Lucien se encogió de hombros.
–No formamos ese tipo de familia.
«Nosotras tampoco».
Audrey volvió a mirar por la ventanilla. Se alegraba de que hubiera sido Lucien quien había iniciado el beso en lugar de haberse humillado ella una vez más. Aunque intentara disimularla, la atracción que Lucien sentía hacia ella era evidente. La percibía cada vez que la miraba, cada vez que la rozaba.
Le había sorprendido descubrir que no mantenía una relación de verdad con Viviana. Y le había encantado. Pero había dejado que todo el mundo, incluso ella, lo creyera. Hasta que Viviana le había llamado, con toda seguridad después de ver el tweet de su madre. ¿Habría creído Viviana que había algo entre Lucien y ella?
En cualquier caso, siempre le había extrañado que Lucien pensara en casarse si se esforzaba por evitar el amor. Incluso los matrimonios de conveniencia terminaban con los cónyuges enamorándose. ¿O estaba decidido a proteger siempre su corazón?
¿Tan decidido como ella?
Porque su determinación era férrea. Nunca se enamoraría tal y como había visto hacer a su madre, perdiendo todo sentido de la dignidad y entregándose a hombres que acababan dejándola o decepcionándola.
Pero eso no significaba que no quisiera experimentar la sensualidad: sentir las caricias de un hombre, su piel, sus labios en los de ella, sobre sus senos, en su…
«Podrías tener un affaire con Lucien».
Se permitió contemplar esa posibilidad unos segundos…
Lucien se sentía atraído por ella.
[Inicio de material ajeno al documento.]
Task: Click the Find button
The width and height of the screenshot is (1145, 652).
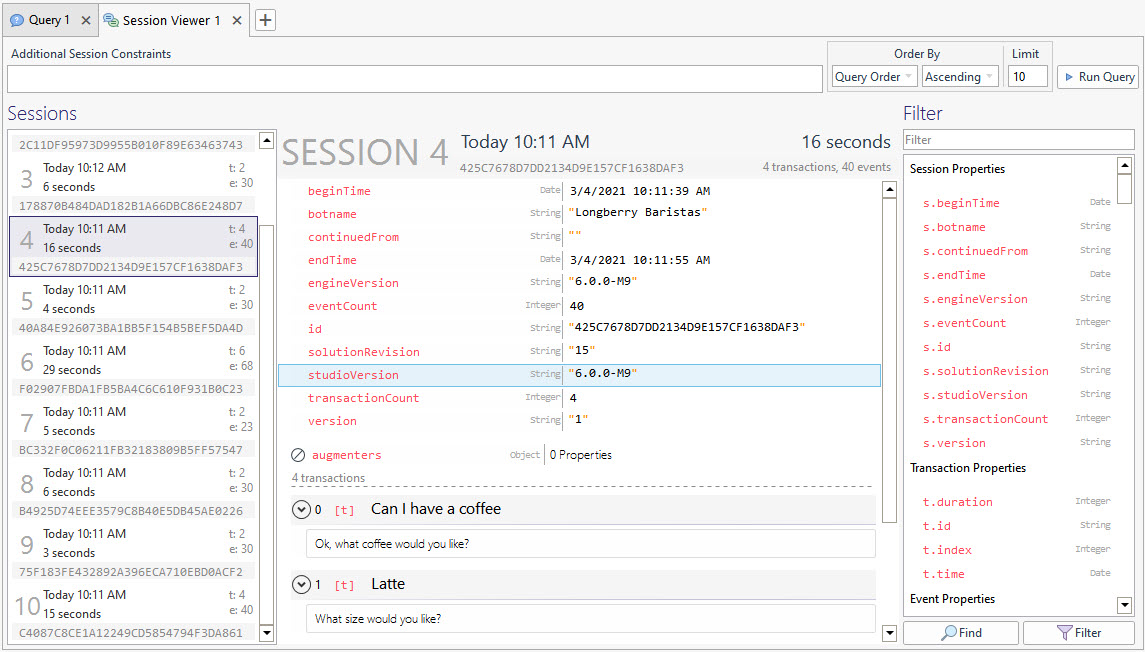Action: click(960, 632)
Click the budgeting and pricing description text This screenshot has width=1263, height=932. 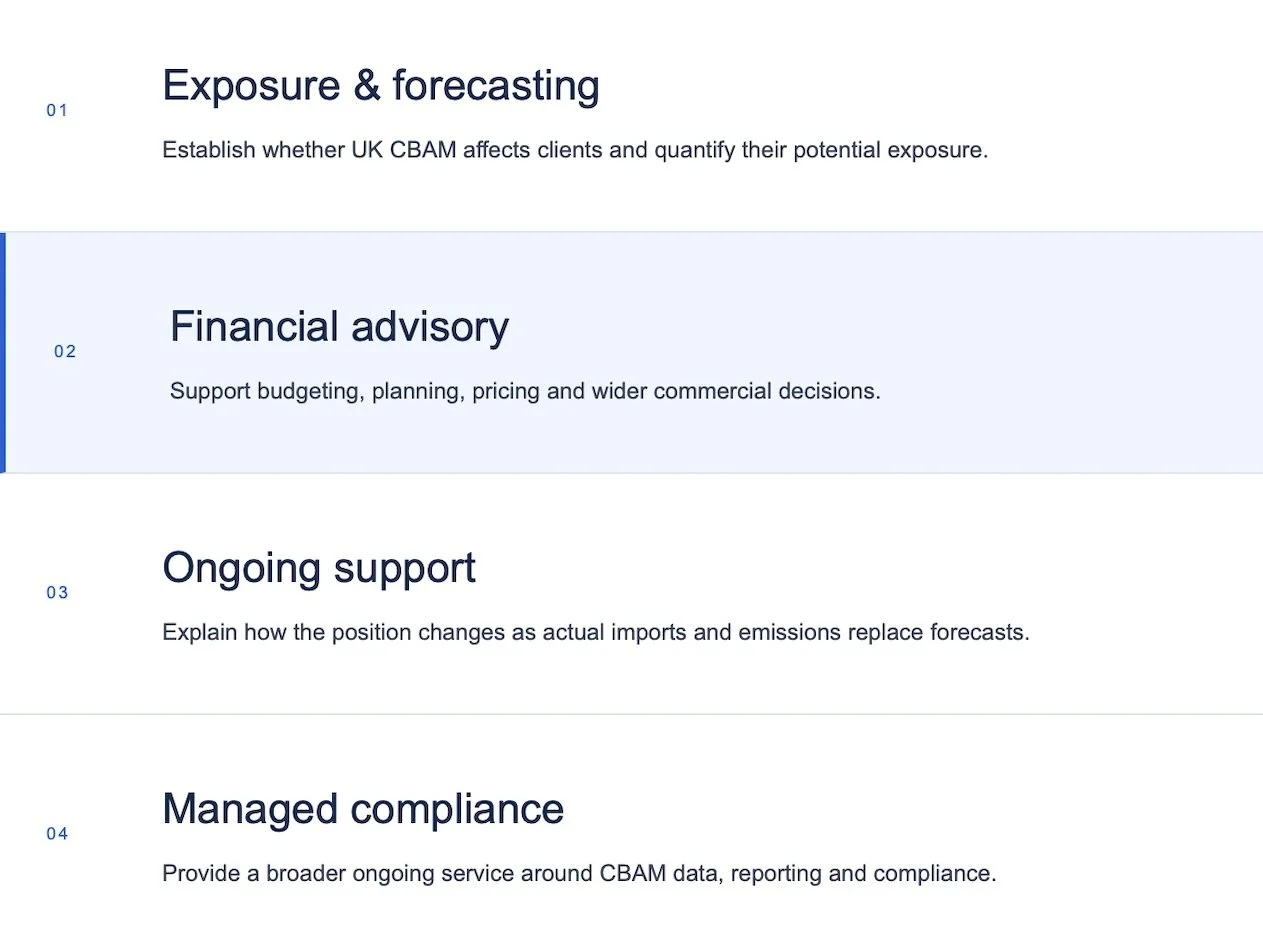[525, 391]
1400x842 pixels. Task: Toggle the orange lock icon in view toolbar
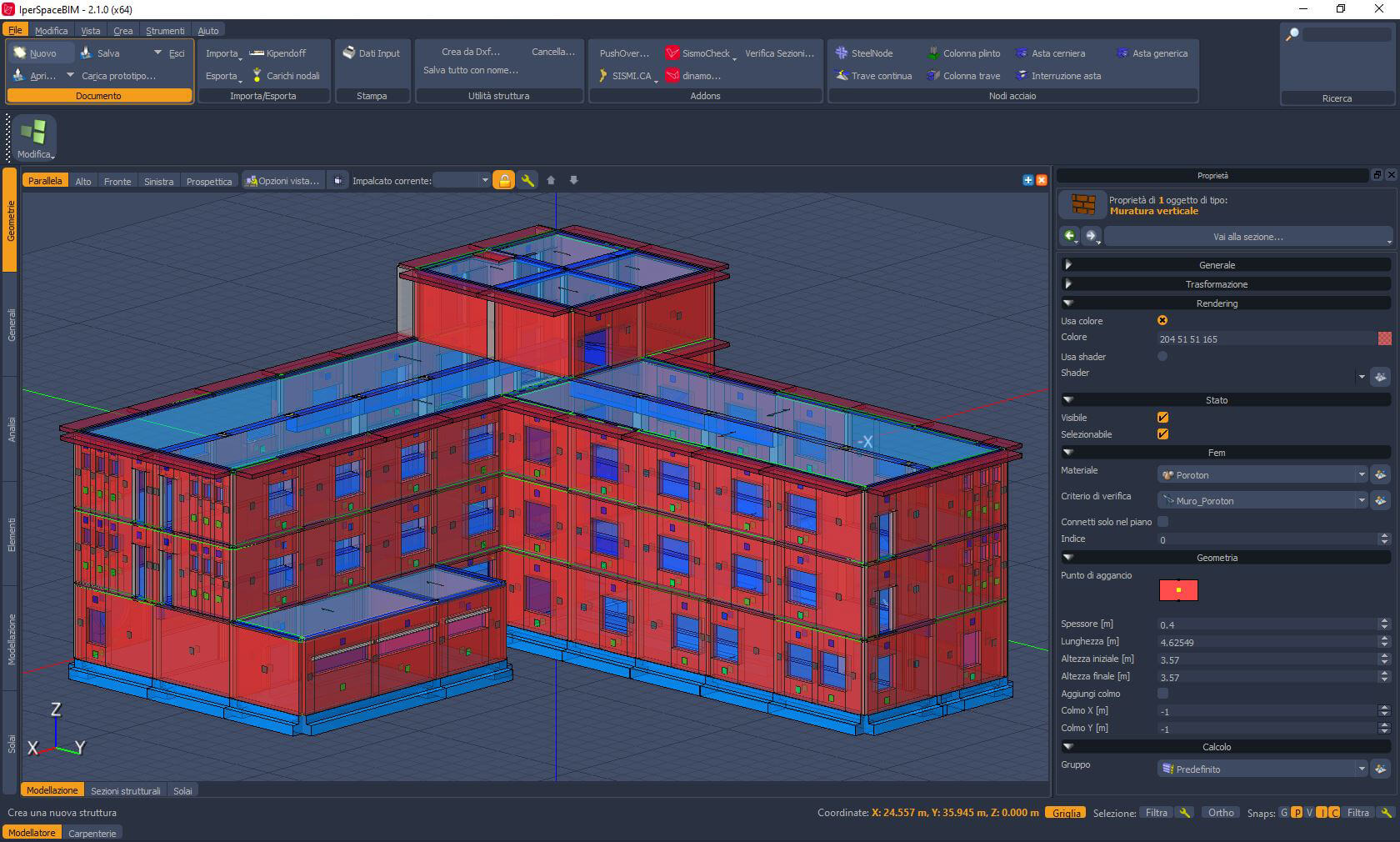point(503,180)
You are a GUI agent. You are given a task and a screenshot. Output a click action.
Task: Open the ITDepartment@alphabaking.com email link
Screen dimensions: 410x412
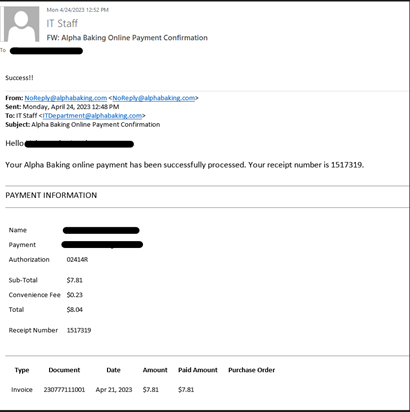click(x=92, y=116)
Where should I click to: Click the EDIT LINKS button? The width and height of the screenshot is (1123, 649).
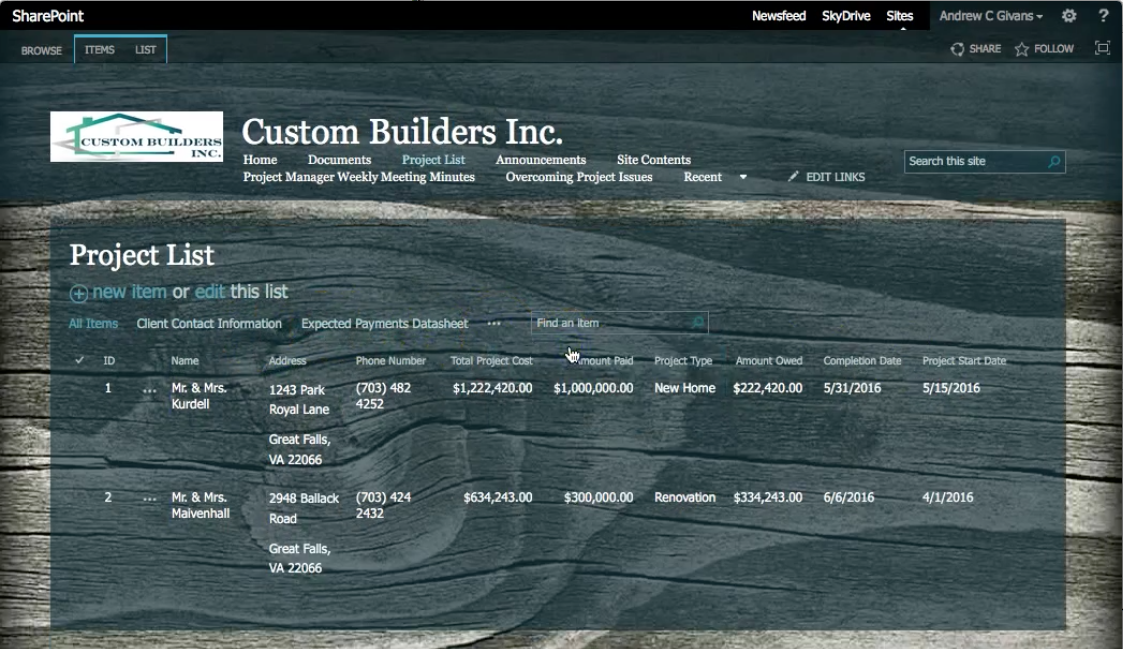(826, 177)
A ella le gustaba él. Ninguno de los dos estaba comprometido.
¿Qué mal podían hacer? Eran dos adultos. A Lucien no le interesaba la fama de su madre, así que no tendría que preocuparse por sus intenciones. Solo lo movería el deseo.
Igual que a ella.
Lucien frenó bruscamente y la asió por el brazo, por un instante, Audrey creyó que le había leído el pensamiento.
–Mira, ¿esa que está al lado de ese puesto de mercado no es tu madre?
Audrey miró en la dirección que le señalaba.
–¿Qué puesto?
Aunque no era miércoles, el día oficial de mercado, había algunos puestos de fruta y verdura, pan fresco y deliciosos quesos de la región.
Entonces vio una cabeza rubia antes de perderla entre el laberinto de puestos.
–No estoy segura. Podría ser, pero…
–Aparcaré para que hagamos una búsqueda a pie –dijo Lucien–. Puede que no se hayan alojado en la casa de costumbre, sino en el pueblo. Aunque sea pequeño, es fácil pasar desapercibido entre la gente.